(Extracted data entries)

-=-=-

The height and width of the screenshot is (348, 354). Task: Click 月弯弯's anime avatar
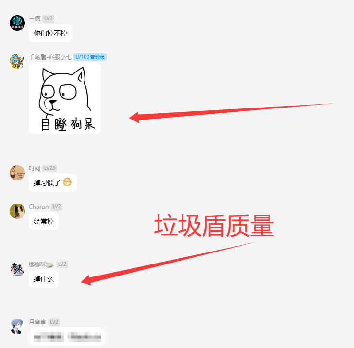[17, 326]
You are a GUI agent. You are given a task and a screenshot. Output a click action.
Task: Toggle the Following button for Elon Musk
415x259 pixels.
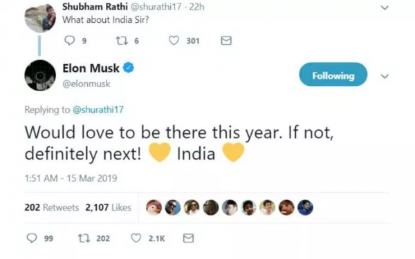pos(333,75)
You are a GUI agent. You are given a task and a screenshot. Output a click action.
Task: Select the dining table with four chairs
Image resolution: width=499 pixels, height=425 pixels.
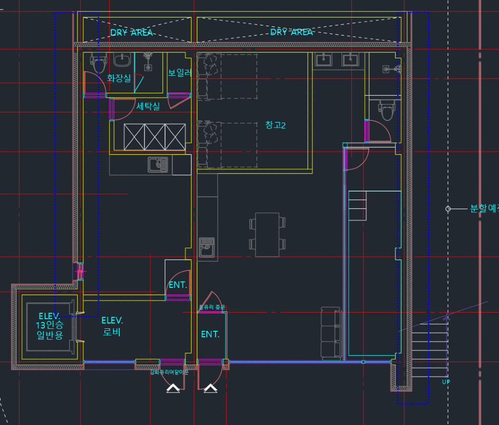(267, 234)
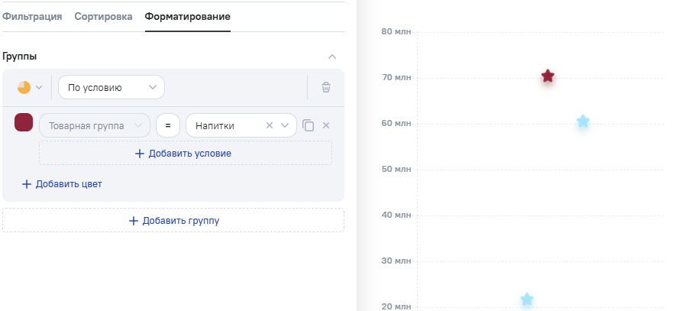Remove the condition row with the X icon
The width and height of the screenshot is (682, 311).
point(326,125)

-=-=-

● **Exercise objective**
What is needed is an exact transcription of the lines from the one holding "Image resolution: width=499" to the end of the data, with every picture left out.

● **Finished exercise**
Image resolution: width=499 pixels, height=425 pixels.
(267, 234)
Remove the condition row with the X icon
The width and height of the screenshot is (682, 311).
point(326,125)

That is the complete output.